The letters were always interesting, and sometimes fun. Today there were plenty of both types. And it was nice to see them all in a pile. Her ratio of emails to letters was at least ten to one, but Selena could never get excited about the stuff she read on a screen.

Her P.O. Box got hit with a dozen letters the day after her interview. Yesterday, almost twenty. Today, thirty-one. They were all over the place so far, though that wasn’t unusual. Selena had seen it all, read the creepiest confessions, from murderous thoughts to things that person wanted to do to her. Most of it excited her, even the letters telling Selena that she would go directly to hell with all the murderers she made excuses for. She’d never had so many all at once. Her career had finally reached escape velocity, headed straight for the stars.

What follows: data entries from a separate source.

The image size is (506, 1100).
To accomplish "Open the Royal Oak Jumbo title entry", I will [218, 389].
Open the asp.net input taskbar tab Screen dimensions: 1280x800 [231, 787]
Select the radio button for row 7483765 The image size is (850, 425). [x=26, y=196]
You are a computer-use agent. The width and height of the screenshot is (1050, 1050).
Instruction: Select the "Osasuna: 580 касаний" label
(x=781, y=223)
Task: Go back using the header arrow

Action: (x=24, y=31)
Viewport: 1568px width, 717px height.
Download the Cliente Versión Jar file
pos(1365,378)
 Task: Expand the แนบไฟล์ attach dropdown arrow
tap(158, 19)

She opened the envelope, plucked out the letter, and read it aloud.

Dear Ms. Selena Nash,

Thank you for the brave work you do to understand something that most people will never try to. I used to think I was crazy, because I could never get these thoughts outta my head. It was always the same. I would grab someone, in my mind she usually had dark curly hair in tight little ringlets. I would take her and put tape over her mouth so she couldn’t scream. Then I could put the cuffs on her. I always do the tape first and the handcuffs second. I keep all of that stuff in a box in my closet. It’s full of other kinds of toys, so no one will ever think anything if they look.

Selena looked up from the letter and gave him a wink. “Kinky.”

Adam gave her a thin-lipped smile.

I first got the handcuffs before I ever had the thoughts, back when I was into this girl who was into that kind of stuff, the handcuffs I mean, and so we liked to play with them, but then things didn’t work out with her and so I moved on and eventually I started wanting to use the cuffs on someone else, even if they didn’t like it so much. I thought I could get them into one of my rooms and I could leave the tape on and same for the handcuffs and we could watch porn together. Maybe they would warm up after a while but probably not and if they don’t then it will have to go violent. But if they were good then I give them a bath.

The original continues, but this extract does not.